Here, I believe, is the real reason that Jesus healed Peter's mother-in-law: He healed her so that she could serve. As Peter's mother-in-law began to tell others the good news about Jesus, they might come to believe that Jesus is indeed the Son of God. When we begin to believe in Jesus, we find an entirely different kind of healing taking place: a healing of the deeper wounds caused by sin and death. As those wounds are healed, we find that the love that replaces them compels us to serve our neighbors, just as Peter's mother-in-law was compelled to serve after her body had been healed.

I imagine it was terribly difficult for Jesus to leave Capernaum. I'm sure He loved the people there very deeply, especially those He had healed in their bodies. But He could not heal their greater illness if He remained a simple medicine man in their midst. Jesus greatest service to the people of Capernaum was the day He left them still in need of healing. As Jesus proclaimed the good news to the neighboring towns, the kingdom of God came near to thousands, beginning to heal a world desperately in need, and as people came to believe in Jesus, they learned that love expressed through serving others provided a great healing as well, to themselves and to the world around them. And so Jesus healed to serve, and others served to heal.
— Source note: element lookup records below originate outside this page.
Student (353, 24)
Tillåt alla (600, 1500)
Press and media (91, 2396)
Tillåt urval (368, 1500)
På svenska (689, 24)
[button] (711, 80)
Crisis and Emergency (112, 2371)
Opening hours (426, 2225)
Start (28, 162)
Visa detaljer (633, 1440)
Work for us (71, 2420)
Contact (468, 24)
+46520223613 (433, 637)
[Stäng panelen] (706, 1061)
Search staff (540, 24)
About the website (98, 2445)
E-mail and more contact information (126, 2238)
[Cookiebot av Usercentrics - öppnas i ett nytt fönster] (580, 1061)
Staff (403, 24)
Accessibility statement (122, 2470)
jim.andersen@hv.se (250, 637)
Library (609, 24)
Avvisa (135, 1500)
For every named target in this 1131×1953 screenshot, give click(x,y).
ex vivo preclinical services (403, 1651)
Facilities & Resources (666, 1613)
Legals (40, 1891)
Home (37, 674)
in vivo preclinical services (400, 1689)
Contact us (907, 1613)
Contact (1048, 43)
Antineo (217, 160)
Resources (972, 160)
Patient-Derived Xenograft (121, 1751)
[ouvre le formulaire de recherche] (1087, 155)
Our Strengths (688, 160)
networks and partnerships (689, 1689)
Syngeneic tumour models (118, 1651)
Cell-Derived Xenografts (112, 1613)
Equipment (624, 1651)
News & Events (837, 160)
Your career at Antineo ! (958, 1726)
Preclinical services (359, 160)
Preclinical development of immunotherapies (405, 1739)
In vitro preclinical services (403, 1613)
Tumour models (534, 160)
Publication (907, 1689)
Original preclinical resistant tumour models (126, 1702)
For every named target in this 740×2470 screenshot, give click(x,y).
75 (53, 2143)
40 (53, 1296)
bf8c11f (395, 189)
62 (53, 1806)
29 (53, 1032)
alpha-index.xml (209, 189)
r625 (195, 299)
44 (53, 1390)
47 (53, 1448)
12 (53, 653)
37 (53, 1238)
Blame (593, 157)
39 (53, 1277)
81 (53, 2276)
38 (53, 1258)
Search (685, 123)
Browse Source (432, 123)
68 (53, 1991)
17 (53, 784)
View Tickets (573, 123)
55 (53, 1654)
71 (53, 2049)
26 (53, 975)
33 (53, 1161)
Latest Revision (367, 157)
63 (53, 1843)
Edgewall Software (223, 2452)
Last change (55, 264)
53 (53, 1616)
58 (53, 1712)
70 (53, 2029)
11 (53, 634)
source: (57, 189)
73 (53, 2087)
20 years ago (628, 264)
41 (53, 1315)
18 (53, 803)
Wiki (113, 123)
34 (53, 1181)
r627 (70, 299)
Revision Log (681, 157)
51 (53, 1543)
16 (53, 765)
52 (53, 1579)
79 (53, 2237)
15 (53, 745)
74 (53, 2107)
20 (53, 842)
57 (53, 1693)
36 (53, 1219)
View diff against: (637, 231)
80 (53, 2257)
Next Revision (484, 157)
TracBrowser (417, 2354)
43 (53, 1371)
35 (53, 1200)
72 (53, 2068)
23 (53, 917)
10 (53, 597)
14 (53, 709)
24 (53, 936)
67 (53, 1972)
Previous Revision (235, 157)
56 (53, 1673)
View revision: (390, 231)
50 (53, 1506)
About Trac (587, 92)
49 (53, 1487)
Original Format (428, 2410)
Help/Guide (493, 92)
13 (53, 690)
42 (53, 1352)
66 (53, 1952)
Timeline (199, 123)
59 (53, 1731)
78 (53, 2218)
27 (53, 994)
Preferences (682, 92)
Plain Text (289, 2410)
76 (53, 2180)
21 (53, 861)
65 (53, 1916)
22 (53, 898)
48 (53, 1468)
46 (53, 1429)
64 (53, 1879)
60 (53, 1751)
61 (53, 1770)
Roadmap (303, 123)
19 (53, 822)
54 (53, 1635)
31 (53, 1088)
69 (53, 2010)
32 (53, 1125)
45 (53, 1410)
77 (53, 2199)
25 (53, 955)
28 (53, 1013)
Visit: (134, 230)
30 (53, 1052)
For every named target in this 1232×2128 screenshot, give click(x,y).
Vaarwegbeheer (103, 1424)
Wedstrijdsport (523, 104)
My grandfather never recovered from the many illnesses that surrounded him in his later years. He died nine years ago, in the nursing home in Wakefield, sick in his body and tired in his soul. But I don't remember that illness these days. Nine years later, what I remember is my grandfather's smile, his laugh, his gentle kindness and his sense of humor. I remember the joy I felt in his presence and I remember his steadfast faith. I read the accounts of his life and I know the great healing that Jesus Christ provided to him, a healing that allowed him to face the demons and the illness in his life with courage and strength. If Jesus hadn't left Capernaum that day, perhaps the message of the kingdom of God wouldn't have left, either – and the great healing of our broken world would have stopped before it had ever begun. But He did leave, the kingdom did come near, and now we who are being healed by Him are compelled to serve in the world and continue His healing work. You and I have been healed in order that we may serve – and we serve in order that others may be healed. To God alone be the glory, now and forever. Amen.